* _PROBLEM DESCRIPTION_
How do the lines below between the ones holding "Wedge Block (40, 1587)" and "Cutting Discs & Rotaries (87, 1496)", inclusive, read? Give them again exactly, with no other lines.

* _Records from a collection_
# # #
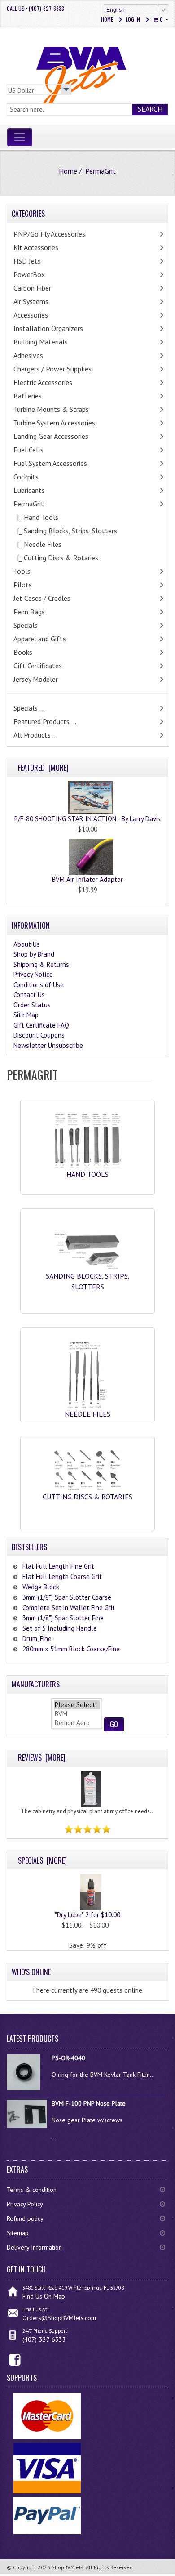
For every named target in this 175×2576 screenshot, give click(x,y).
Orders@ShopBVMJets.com (59, 2318)
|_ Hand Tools (35, 517)
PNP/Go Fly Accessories (49, 233)
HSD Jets (27, 260)
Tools (22, 571)
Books (22, 652)
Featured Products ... (44, 721)
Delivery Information (34, 2247)
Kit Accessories (35, 247)
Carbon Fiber (32, 287)
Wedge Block (40, 1587)
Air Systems (30, 301)
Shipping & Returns (41, 964)
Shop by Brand (33, 954)
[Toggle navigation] (19, 137)
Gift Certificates (37, 665)
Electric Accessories (42, 382)
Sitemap (18, 2233)
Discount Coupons (39, 1035)
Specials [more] (42, 1860)
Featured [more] (43, 767)
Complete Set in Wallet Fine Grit (68, 1607)
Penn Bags (29, 611)
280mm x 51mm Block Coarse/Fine (71, 1649)
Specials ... (28, 707)
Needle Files (87, 1413)
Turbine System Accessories (54, 422)
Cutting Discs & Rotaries (87, 1496)
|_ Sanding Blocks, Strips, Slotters (65, 530)
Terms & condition (32, 2190)
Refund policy (25, 2218)
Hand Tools (87, 1174)
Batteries (27, 395)
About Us (26, 944)
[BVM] (77, 1713)
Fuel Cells (28, 449)
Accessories (30, 314)
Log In (133, 19)
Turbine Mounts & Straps (51, 409)
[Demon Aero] (77, 1722)
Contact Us (29, 994)
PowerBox (29, 274)
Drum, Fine (37, 1638)
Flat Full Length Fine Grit (58, 1566)
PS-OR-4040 (68, 2058)
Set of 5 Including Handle (59, 1628)
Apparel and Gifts (39, 638)
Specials (25, 625)
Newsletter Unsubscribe (48, 1045)
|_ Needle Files (37, 544)
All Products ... (35, 734)
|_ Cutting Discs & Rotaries (55, 557)
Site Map (26, 1015)
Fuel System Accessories (50, 463)
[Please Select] (77, 1704)
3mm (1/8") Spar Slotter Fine (63, 1618)
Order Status (32, 1005)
# # #
* _WRITTEN RESPONSE_
Wedge Block (40, 1587)
Air Systems (30, 301)
Shipping & Returns (41, 964)
Shop by Brand (33, 954)
[Toggle navigation] (19, 137)
Gift Certificates (37, 665)
Electric Accessories (42, 382)
Sitemap (18, 2233)
Discount Coupons (39, 1035)
Specials [more] (42, 1860)
Featured [more] (43, 767)
Complete Set in Wallet Fine Grit (68, 1607)
Penn Bags (29, 611)
280mm x 51mm Block Coarse/Fine (71, 1649)
Specials ... (28, 707)
Needle Files (87, 1413)
Turbine System Accessories (54, 422)
Cutting Discs & Rotaries (87, 1496)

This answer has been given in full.